You are viewing a plain text version of this content. The canonical link for it is here.
Posted to issues-all@impala.apache.org by "Yuanbin Cheng (JIRA)" <ji...@apache.org> on 2019/08/02 00:51:00 UTC

[jira] [Commented] (IMPALA-8778) Support read/write Apache Hudi tables

    [ https://issues.apache.org/jira/browse/IMPALA-8778?page=com.atlassian.jira.plugin.system.issuetabpanels:comment-tabpanel&focusedCommentId=16898457#comment-16898457 ] 

Yuanbin Cheng commented on IMPALA-8778:
---------------------------------------

[~vinoth]

I have read the code in the Apache Impala that related to the HdfsTable. For now, because Hudi partitioning is compatible with Hive partitioning.

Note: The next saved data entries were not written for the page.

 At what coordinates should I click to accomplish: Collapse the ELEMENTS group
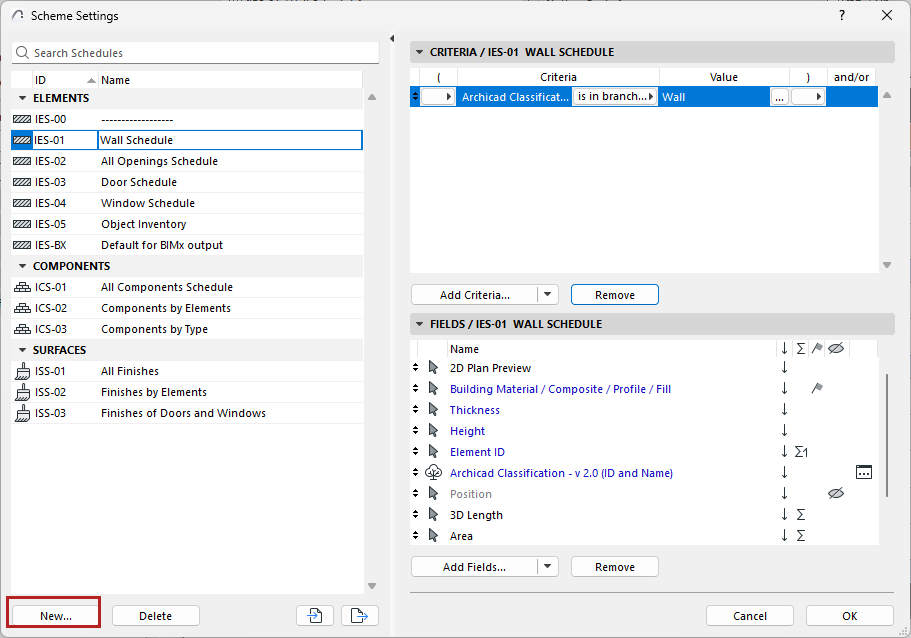pos(22,98)
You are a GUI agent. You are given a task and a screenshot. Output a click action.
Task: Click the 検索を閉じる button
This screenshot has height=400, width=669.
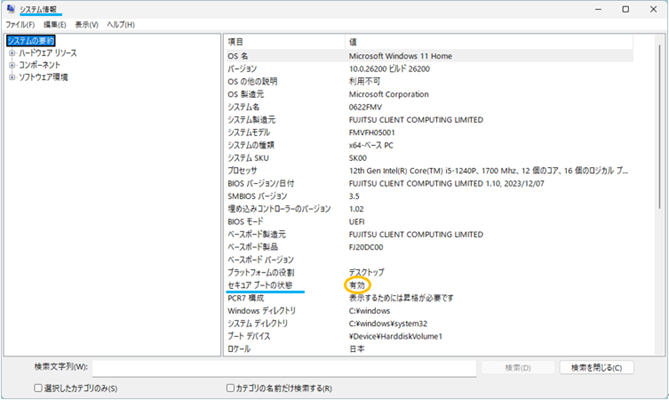[596, 368]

So currently, my thought is changing the partition loading part of the coed in Apache Impala. It is the loadFileMetadataForPartitions method in the HdfsTable class.

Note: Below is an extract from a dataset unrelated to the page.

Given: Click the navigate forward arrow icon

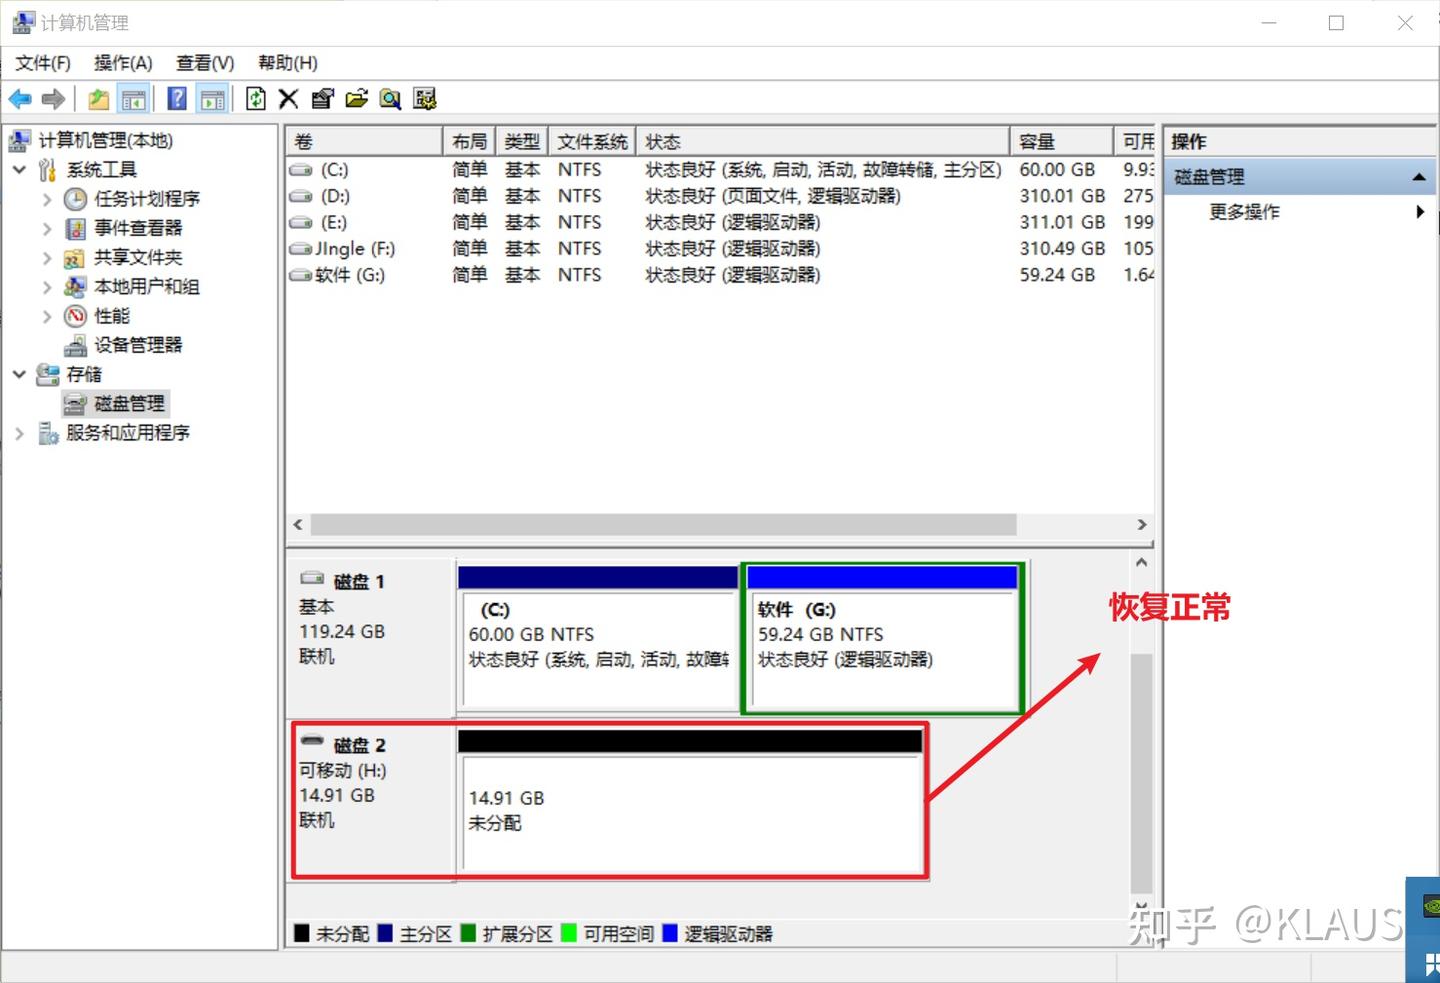Looking at the screenshot, I should click(53, 98).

This method group the path of partitions and for every path create a `FileMetadataLoader` and then parallel call the load method.

Here is the load method in the FileMetadataLoader

[https://github.com/apache/impala/blob/9ee4a5e1940afa47227a92e0f6fba6d4c9909f63/fe/src/main/java/org/apache/impala/catalog/FileMetadataLoader.java#L129]

Since the Impala didn't use the InputFormat classes as Hive, I think I need to modify this load partition method to teach the Impala how to load the Hudi table.

Do you have any idea about how to load the latest version of the Hudi dataset without using the InputFormat as Hive, or any related code about the Hive metadata in Hudi may help a lot? 

Another thing is that I have created a draft change in Impala's Gerrit.

[https://gerrit.cloudera.org/#/c/13948/]

Current I just add the `HoodieInputFormat` as a VALID_INPUT_FORMAT which will make the Impala read the Hudi as the regular Parquet table.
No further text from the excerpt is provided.